For cancers of the pancreatic body and tail, a distal pancreatectomy and splenectomy compose the preferred operative approach. For benign conditions of the pancreas or very small neuroendocrine tumors, a spleen-preserving distal pancreatectomy may be considered. The reported advantage of preserving the spleen is due to the potential risk of postsplenectomy sepsis. However, removing the spleen with the tail of the pancreas simplifies the procedure and reduces the risk of significant bleeding associated with the tedious dissection of the splenic artery and vein along the pancreas. Furthermore, the potential for postsplenectomy sepsis in adults is quite low, and this risk can be further mitigated through the administration of vaccination for pneumococcus, Haemophilus meningitides, and Haemophilus influenzae. For adenocarcinomas and larger neuroendocrine tumors in the pancreas, including the splenectomy enhances the removal of prognostically relevant regional peripancreatic lymph nodes.

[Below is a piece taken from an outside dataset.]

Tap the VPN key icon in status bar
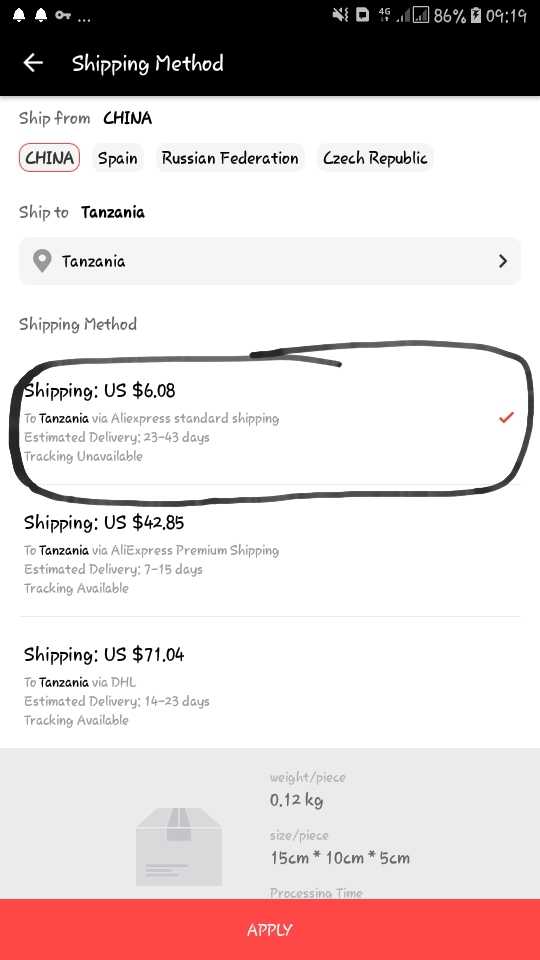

Diagnostic and therapeutic laparoscopy can be very useful for tumors in the body and tail of the pancreas. Access to the abdomen can be made by inserting the laparoscope near the umbilicus for the initial exploration to rule out occult metastatic disease. A decision can then be made to proceed with a resection using laparoscopic techniques or converting to an open approach. Similar operative principles apply to either technique. Depending on the size and location of the tumor, either a midline incision or a left subcostal incision may be selected. The lesser sac is entered and the colon is dissected free from the attachments to the stomach and spleen. The short gastric vessels are divided, and the peritoneal attachments between the posterior stomach and anterior pancreas are opened to allow retraction of the stomach cephalad. The peritoneal attachments on the inferior border of the pancreas are divided, and an assessment of the tumor location and anticipated pancreatic transection are noted. Care is taken to identify and preserve the inferior mesenteric vein as it enters the splenic vein posteriorly near or at the SMV–splenic vein junction. The splenic artery is identified on the superior aspect of the pancreas and traced back to its origin near the celiac trunk. The splenic artery is encircled and a test clamp applied to ensure that there is still adequate flow to the liver through the hepatic artery. Tumors in the body and neck region of the pancreas often track along the splenic artery, so it is important to ensure that a clear margin can be established at the takeoff from the celiac trunk. The artery is intentionally secured and divided first to reduce blood loss. The dissection of the pancreas is conducted from lateral to medial (releasing the splenic attachments and lifting the spleen up with the tail of the pancreas) or from medial to lateral by dividing the pancreatic parenchyma first.